Once the subject of visibility is taken into account, another question arises: how to credit advertising exposure ?

It is not the same if the user went to the site for a few seconds and left, or to buy something! At Adloop, we link post-view to the actual and valuable behaviour of the user on the site. Thus, an in-depth action, such as visiting several product pages, putting something in the shopping cart or even, the Holy Grail, making a purchase, will credit the post-view with a good score.

The last parameter of the post-view measurement is the conversion window. What time period should you choose ?

This may depend on your sector of activity. You don’t buy a pair of shoes like you buy a car. That’s obvious. However, we recommend limiting the window to 24 hours, 48 hours at the most.

Simply because the recall of a digital ad is much lower than that of a TV ad and it is hardly acceptable to push the window beyond two days.

I still have in mind the example of this luxury advertiser, an expensive product which we think may take some time to buy. This advertiser, who spends a lot of money on display, 5 times his Adwords budget, asked us to extend the post-view measurement to 7 days, thinking that it would not be exhaustive. The increment brought by this extension was very marginal according to the results seen by Adloop. The Internet is a medium of instantaneousness !
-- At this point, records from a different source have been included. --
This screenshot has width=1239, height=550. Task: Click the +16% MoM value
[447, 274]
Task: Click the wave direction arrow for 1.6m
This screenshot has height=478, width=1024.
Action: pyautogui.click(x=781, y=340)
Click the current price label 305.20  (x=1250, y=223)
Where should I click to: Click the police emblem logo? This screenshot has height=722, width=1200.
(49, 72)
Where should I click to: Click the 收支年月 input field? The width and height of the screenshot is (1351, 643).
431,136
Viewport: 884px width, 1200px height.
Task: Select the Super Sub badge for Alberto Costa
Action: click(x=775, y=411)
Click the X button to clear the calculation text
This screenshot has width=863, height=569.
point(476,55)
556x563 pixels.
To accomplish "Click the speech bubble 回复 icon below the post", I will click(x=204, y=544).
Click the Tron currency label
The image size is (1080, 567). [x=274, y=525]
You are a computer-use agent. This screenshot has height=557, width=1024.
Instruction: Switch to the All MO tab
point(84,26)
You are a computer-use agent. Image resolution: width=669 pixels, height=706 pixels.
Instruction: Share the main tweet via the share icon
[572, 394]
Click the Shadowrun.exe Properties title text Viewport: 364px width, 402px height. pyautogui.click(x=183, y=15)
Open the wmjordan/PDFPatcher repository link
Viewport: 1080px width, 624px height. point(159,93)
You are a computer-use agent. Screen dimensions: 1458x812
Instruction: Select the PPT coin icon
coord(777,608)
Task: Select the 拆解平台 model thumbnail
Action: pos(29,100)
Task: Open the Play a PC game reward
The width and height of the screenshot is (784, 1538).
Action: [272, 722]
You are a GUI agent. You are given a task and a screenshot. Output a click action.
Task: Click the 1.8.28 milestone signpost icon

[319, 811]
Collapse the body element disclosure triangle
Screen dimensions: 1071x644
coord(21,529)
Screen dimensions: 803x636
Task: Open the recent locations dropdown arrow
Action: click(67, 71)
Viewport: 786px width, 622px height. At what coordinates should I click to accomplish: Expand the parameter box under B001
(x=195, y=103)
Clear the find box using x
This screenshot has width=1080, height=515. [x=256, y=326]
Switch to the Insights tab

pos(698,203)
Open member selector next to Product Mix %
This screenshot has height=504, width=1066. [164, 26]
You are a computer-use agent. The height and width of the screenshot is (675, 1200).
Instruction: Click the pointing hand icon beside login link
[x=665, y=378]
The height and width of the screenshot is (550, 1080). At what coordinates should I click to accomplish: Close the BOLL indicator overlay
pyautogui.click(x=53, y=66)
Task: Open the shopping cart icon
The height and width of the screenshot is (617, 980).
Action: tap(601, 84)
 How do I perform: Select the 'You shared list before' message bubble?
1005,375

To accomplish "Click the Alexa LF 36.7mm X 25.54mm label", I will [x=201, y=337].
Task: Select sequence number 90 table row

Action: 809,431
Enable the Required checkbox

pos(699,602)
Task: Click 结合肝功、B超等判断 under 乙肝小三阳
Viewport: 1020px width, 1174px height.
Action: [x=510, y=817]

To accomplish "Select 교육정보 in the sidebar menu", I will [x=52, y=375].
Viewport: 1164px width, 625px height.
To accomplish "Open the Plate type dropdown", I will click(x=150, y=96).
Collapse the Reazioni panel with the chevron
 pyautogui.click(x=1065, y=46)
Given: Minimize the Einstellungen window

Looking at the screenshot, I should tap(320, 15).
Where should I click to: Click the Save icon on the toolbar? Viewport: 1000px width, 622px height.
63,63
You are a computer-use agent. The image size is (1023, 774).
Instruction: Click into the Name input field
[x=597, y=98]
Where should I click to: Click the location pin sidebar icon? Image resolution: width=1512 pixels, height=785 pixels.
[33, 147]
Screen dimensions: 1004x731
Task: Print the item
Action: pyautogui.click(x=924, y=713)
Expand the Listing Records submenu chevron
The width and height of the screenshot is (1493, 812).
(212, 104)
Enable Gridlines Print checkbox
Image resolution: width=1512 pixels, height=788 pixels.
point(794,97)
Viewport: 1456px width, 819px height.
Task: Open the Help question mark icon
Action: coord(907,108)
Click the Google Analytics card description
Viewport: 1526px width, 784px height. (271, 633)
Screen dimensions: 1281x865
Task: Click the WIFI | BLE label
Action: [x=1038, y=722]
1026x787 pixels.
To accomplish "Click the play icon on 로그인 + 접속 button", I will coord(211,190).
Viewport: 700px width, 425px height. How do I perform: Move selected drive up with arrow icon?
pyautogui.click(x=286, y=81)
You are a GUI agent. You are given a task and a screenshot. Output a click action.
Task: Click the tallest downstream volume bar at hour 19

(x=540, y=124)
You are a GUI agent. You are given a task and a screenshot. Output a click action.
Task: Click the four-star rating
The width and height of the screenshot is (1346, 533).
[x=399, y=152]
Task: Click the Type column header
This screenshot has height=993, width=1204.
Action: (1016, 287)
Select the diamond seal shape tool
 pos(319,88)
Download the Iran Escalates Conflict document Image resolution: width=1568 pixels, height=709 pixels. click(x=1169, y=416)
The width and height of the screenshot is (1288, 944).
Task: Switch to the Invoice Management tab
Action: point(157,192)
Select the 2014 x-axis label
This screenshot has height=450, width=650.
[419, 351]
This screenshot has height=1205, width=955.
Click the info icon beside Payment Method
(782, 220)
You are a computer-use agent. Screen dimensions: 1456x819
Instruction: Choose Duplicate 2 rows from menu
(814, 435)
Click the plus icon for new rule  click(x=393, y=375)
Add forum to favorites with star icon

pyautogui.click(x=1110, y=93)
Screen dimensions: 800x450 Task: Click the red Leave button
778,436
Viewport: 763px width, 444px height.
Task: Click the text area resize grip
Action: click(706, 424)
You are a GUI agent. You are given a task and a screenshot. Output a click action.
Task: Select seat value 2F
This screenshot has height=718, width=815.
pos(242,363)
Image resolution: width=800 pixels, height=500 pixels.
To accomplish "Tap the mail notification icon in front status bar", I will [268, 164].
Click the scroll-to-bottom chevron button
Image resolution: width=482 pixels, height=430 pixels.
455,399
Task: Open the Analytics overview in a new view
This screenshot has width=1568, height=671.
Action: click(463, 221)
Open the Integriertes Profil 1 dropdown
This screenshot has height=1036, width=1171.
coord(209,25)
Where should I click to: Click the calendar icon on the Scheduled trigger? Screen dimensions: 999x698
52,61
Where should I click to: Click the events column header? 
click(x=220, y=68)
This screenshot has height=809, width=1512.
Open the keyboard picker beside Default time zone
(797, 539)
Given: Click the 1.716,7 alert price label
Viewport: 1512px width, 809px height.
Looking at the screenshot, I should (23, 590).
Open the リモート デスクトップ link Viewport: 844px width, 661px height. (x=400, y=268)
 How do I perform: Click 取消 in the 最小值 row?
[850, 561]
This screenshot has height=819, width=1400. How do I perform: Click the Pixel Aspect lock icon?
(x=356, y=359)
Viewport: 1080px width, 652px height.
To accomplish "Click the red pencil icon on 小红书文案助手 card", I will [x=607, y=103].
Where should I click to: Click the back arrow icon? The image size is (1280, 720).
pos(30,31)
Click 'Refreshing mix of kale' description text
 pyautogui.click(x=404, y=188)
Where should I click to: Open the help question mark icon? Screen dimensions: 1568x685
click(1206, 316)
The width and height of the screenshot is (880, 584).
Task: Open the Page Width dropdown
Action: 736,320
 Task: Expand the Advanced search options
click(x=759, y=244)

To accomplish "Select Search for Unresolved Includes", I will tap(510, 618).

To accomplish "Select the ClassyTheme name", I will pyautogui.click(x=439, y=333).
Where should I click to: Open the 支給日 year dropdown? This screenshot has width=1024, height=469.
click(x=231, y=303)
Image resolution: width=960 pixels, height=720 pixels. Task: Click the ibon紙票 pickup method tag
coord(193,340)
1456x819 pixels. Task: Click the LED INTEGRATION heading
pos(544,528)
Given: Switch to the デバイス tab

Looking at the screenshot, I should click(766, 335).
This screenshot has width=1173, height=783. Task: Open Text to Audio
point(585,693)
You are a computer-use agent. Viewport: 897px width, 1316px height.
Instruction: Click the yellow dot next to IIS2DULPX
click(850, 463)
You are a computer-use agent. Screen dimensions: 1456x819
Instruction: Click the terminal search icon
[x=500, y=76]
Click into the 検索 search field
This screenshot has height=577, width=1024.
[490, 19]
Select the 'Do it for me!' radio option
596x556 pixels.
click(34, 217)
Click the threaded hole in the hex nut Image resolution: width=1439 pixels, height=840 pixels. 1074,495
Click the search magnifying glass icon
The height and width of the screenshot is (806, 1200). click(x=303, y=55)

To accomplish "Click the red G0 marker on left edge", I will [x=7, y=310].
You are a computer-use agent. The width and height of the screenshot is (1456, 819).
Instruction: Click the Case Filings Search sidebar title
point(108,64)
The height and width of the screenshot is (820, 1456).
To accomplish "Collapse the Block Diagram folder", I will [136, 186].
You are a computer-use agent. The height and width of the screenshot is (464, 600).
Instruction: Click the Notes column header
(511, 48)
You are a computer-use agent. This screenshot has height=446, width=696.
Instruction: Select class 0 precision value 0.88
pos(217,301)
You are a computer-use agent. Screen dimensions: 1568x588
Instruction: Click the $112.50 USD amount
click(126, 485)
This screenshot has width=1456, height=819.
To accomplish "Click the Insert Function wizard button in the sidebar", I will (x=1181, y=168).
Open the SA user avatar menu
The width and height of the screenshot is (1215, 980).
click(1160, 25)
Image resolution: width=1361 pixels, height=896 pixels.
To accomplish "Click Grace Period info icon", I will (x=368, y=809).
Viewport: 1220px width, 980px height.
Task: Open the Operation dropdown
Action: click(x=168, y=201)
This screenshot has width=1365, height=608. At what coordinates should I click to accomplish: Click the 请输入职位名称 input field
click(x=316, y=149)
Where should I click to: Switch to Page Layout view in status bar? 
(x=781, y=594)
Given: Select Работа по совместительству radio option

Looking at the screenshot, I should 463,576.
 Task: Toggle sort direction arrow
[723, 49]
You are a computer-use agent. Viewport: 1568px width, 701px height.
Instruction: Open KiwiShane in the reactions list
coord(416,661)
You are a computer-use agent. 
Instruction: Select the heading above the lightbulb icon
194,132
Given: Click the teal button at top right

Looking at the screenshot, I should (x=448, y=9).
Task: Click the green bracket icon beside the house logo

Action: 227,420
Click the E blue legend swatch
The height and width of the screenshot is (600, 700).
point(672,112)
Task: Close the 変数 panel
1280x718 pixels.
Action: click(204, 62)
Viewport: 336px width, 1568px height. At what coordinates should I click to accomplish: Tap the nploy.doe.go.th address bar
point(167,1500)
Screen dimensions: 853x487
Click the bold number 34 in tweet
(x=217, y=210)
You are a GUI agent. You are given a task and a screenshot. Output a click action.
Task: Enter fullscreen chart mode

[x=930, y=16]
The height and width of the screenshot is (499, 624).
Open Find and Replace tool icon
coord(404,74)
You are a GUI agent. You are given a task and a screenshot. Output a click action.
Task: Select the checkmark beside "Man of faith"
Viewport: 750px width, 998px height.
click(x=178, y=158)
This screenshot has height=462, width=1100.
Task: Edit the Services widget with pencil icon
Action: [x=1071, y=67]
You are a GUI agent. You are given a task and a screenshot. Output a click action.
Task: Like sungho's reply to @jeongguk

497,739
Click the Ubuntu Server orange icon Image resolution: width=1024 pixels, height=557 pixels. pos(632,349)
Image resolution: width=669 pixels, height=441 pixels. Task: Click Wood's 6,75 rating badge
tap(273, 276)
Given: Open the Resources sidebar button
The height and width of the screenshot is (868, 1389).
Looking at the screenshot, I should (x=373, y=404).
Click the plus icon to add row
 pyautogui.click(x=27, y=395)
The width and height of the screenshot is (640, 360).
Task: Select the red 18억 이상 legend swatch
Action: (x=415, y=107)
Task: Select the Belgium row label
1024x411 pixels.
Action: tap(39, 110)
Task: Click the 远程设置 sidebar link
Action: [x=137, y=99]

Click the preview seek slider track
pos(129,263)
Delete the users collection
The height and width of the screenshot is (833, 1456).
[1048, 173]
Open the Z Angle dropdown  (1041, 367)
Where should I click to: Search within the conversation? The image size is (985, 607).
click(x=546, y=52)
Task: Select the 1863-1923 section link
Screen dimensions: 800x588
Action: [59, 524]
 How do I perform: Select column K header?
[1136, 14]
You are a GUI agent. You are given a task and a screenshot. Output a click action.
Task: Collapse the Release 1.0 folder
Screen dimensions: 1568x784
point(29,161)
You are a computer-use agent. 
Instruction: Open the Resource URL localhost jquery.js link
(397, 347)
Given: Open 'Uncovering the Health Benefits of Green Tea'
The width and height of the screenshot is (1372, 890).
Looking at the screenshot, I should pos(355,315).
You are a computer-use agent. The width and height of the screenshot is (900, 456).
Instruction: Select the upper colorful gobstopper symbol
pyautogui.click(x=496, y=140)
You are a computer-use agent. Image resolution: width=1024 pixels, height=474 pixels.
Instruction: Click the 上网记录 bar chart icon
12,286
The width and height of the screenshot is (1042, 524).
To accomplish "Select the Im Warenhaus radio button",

In summary, this is the Adloop recipe for good post-view measurement :

  • Only take into account visible impressions (otherwise performance is degraded)
  • Choose a short post-view window, between 24 and 48 hours maximum
  • Add to your post-view measurement an indicator that takes into account the quality of visits in terms of conversion, but not only… These can be rare, so also look at engagement indicators such as the depth of visit.